- Data excerpts -
__________________________________________________

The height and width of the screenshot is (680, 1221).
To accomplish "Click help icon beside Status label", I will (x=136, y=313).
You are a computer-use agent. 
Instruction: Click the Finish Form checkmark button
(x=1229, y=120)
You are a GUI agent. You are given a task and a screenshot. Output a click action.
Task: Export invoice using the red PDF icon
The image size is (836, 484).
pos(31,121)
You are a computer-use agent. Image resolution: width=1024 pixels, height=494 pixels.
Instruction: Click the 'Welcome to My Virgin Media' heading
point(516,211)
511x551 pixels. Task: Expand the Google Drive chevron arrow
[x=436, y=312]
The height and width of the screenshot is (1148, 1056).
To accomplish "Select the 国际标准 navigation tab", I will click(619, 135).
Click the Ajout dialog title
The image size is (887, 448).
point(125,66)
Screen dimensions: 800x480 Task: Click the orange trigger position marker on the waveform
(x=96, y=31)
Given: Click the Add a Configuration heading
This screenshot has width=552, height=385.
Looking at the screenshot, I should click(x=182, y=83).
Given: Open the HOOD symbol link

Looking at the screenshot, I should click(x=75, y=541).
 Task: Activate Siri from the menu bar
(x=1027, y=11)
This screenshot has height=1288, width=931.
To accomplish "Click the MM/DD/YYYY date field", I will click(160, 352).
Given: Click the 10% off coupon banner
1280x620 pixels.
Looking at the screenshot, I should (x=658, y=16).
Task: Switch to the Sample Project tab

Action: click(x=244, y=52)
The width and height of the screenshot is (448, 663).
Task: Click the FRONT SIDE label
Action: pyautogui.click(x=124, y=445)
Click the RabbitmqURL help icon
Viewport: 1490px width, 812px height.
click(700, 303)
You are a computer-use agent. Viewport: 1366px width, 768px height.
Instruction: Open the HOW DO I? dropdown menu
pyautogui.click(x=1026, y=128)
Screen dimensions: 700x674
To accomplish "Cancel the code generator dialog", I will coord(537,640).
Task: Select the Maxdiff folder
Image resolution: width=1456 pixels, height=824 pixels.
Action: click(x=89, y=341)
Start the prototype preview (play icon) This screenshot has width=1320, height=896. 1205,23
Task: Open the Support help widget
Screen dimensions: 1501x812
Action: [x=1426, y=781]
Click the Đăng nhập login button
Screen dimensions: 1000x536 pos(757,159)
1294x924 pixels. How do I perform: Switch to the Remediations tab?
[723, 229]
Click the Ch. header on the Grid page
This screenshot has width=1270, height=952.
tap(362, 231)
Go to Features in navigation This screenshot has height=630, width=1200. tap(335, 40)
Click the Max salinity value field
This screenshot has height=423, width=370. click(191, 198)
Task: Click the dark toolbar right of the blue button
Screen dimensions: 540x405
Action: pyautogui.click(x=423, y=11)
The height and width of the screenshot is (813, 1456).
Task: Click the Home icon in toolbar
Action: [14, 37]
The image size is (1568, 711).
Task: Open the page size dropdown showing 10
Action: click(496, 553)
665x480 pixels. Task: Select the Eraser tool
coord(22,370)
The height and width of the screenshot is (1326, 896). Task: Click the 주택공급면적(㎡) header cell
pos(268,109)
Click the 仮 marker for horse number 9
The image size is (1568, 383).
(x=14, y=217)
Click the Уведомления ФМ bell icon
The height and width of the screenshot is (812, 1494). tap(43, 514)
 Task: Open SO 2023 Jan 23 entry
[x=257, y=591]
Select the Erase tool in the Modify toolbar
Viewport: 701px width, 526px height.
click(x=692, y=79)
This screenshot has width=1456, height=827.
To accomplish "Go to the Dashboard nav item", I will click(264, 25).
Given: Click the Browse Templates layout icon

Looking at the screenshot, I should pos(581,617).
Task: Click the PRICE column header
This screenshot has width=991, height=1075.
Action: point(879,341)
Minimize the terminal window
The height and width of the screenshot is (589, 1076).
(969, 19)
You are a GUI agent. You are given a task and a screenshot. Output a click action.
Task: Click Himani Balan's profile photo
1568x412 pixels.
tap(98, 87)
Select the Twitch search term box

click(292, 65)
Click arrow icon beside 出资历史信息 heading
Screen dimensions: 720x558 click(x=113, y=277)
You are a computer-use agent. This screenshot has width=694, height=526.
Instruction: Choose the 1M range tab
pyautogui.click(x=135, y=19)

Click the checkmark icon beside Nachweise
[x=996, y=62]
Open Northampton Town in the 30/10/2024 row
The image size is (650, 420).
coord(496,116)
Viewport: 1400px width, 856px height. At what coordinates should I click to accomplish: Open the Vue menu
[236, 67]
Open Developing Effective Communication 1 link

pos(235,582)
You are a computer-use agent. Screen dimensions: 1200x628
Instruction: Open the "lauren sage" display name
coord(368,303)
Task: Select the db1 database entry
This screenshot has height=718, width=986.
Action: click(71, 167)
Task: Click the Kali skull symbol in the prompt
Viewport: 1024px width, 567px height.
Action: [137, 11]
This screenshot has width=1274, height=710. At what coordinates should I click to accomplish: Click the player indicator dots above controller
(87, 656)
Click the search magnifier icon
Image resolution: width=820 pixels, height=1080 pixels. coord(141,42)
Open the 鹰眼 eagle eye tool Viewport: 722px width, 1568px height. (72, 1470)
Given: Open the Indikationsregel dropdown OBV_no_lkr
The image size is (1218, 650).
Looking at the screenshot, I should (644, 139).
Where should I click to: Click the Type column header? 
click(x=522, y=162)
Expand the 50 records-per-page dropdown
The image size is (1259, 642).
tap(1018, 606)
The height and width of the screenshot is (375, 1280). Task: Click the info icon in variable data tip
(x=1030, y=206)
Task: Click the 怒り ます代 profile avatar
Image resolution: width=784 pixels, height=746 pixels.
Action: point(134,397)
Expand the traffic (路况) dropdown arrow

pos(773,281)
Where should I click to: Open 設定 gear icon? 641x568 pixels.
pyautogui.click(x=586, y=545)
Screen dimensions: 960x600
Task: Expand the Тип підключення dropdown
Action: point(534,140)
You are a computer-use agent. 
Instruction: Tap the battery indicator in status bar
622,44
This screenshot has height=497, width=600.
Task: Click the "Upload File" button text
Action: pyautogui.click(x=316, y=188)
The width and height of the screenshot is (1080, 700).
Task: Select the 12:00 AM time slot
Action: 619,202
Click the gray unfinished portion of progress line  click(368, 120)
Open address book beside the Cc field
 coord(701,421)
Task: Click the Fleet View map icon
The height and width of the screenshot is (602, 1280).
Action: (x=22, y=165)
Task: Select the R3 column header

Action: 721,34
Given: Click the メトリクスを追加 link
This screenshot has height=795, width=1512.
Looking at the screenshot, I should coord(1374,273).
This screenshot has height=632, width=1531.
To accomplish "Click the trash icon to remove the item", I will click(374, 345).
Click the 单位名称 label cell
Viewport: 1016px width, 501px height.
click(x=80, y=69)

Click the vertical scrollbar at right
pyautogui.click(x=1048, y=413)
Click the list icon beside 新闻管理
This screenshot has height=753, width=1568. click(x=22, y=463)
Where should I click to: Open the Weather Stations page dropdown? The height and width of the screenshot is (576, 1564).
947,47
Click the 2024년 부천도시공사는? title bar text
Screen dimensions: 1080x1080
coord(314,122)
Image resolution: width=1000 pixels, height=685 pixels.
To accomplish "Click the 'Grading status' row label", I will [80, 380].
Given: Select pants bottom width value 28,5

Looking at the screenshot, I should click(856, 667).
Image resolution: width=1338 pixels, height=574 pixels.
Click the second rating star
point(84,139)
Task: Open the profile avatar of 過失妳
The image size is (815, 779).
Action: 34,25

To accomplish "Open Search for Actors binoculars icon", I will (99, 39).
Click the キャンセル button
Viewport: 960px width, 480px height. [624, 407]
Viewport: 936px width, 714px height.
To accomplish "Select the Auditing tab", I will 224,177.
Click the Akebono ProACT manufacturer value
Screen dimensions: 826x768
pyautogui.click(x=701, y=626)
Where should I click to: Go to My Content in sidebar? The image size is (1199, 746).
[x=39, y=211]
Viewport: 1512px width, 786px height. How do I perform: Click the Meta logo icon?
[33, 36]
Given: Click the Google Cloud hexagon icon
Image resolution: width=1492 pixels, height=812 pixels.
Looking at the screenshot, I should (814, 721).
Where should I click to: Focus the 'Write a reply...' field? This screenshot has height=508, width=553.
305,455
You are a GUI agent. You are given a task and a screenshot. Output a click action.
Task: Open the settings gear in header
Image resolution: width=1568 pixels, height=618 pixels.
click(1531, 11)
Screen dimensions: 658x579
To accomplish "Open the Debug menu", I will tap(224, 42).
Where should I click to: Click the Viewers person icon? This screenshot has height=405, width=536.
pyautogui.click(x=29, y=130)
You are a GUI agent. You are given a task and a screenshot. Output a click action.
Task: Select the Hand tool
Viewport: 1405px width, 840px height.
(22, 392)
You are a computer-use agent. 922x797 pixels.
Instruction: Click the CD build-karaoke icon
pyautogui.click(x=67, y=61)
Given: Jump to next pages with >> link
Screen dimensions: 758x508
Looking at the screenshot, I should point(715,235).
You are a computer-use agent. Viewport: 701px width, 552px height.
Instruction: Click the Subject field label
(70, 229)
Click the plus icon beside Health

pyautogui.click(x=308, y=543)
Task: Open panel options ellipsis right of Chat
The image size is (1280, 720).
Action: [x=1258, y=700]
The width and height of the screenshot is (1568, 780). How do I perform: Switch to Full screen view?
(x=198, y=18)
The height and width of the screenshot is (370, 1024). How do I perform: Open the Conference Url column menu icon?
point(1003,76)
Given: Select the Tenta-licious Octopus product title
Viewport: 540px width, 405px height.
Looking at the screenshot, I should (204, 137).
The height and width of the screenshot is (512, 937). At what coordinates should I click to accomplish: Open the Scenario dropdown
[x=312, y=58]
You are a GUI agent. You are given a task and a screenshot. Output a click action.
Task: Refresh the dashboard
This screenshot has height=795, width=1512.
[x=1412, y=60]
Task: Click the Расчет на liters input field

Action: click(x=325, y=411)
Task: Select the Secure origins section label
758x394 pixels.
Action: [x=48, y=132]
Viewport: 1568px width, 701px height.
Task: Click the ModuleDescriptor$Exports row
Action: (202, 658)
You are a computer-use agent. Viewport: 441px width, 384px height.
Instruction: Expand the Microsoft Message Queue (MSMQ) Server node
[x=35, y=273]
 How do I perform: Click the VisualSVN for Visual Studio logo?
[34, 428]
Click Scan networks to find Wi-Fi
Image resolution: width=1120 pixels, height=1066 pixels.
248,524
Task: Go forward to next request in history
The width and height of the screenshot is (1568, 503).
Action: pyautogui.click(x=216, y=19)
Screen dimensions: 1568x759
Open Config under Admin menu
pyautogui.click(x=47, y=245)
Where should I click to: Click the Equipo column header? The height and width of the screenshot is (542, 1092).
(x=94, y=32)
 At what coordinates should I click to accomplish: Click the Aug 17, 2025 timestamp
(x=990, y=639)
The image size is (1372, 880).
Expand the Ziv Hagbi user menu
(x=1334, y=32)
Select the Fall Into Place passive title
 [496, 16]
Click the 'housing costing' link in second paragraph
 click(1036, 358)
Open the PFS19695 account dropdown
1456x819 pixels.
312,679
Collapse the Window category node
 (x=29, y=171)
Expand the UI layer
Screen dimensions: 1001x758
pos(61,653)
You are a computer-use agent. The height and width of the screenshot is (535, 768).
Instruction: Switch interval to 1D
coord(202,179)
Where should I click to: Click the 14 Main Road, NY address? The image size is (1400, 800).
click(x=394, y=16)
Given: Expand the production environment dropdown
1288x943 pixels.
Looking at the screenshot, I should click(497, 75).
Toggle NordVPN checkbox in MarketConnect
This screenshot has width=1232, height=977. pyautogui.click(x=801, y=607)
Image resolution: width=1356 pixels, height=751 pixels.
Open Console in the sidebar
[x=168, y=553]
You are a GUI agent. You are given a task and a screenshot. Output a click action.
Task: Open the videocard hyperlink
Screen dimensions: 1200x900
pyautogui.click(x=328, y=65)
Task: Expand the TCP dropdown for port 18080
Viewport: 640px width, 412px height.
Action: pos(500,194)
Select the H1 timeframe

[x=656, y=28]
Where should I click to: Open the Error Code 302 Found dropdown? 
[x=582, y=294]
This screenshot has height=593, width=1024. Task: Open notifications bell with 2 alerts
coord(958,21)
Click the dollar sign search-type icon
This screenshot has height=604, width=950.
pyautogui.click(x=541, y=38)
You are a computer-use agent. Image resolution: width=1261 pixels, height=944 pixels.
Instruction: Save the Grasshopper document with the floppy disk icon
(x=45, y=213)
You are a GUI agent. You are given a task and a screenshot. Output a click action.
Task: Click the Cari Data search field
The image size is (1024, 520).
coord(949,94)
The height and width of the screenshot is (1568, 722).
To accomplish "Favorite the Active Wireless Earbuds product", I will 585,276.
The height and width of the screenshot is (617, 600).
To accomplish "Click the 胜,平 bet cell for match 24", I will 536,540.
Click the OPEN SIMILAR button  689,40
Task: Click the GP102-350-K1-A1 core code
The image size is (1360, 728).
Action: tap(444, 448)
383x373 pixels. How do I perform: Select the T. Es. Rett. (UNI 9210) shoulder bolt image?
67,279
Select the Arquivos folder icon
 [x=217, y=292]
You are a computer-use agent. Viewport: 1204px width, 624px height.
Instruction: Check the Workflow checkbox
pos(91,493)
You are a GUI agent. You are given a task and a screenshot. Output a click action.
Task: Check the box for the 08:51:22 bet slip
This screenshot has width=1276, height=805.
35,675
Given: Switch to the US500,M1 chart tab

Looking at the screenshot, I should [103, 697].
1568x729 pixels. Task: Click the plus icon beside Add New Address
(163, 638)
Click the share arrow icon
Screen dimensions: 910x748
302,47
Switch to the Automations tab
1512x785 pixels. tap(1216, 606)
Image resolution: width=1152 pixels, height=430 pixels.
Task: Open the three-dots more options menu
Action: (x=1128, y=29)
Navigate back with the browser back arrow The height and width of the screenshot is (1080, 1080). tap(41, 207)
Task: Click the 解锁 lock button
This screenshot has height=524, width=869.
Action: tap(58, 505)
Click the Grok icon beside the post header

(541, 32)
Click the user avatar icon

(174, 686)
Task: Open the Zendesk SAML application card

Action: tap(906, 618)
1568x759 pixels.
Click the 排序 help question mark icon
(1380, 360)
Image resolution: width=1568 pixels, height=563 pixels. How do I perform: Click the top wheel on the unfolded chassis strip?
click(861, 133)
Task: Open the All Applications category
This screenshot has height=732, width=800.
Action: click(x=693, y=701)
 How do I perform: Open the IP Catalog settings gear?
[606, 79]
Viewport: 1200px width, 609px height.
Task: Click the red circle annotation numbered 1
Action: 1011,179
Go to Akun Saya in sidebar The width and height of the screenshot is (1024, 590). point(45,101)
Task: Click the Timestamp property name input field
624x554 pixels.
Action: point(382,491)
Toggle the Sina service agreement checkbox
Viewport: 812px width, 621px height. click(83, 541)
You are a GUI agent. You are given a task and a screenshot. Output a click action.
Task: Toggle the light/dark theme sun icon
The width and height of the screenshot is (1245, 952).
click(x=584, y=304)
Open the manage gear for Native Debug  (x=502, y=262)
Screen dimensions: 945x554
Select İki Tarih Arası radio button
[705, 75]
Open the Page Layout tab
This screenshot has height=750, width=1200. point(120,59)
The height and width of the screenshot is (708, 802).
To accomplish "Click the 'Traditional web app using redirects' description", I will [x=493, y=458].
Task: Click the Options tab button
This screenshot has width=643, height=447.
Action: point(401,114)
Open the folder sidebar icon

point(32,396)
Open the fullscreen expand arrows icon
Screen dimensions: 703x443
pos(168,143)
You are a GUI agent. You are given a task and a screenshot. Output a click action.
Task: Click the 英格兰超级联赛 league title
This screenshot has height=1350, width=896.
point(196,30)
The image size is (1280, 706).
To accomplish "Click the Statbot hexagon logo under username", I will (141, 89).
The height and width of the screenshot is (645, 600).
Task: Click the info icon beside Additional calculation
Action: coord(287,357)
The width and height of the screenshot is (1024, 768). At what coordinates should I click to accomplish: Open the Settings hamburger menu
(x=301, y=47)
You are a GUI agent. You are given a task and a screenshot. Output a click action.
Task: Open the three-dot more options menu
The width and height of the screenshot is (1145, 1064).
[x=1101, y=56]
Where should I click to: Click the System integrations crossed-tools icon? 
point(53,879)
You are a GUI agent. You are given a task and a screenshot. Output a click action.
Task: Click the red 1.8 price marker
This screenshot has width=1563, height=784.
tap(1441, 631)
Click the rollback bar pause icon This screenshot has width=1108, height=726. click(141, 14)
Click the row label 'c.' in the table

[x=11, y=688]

__________________________________________________

- What to do -
Write out, word for word, the rows above from the very first line through the line containing "Looking at the screenshot, I should click(x=75, y=541).", including both of those lines.

- Response to the exercise -
The height and width of the screenshot is (680, 1221).
To accomplish "Click help icon beside Status label", I will (x=136, y=313).
You are a computer-use agent. 
Instruction: Click the Finish Form checkmark button
(x=1229, y=120)
You are a GUI agent. You are given a task and a screenshot. Output a click action.
Task: Export invoice using the red PDF icon
The image size is (836, 484).
pos(31,121)
You are a computer-use agent. Image resolution: width=1024 pixels, height=494 pixels.
Instruction: Click the 'Welcome to My Virgin Media' heading
point(516,211)
511x551 pixels. Task: Expand the Google Drive chevron arrow
[x=436, y=312]
The height and width of the screenshot is (1148, 1056).
To accomplish "Select the 国际标准 navigation tab", I will click(619, 135).
Click the Ajout dialog title
The image size is (887, 448).
point(125,66)
Screen dimensions: 800x480 Task: Click the orange trigger position marker on the waveform
(x=96, y=31)
Given: Click the Add a Configuration heading
This screenshot has width=552, height=385.
Looking at the screenshot, I should click(x=182, y=83).
Given: Open the HOOD symbol link

Looking at the screenshot, I should click(x=75, y=541).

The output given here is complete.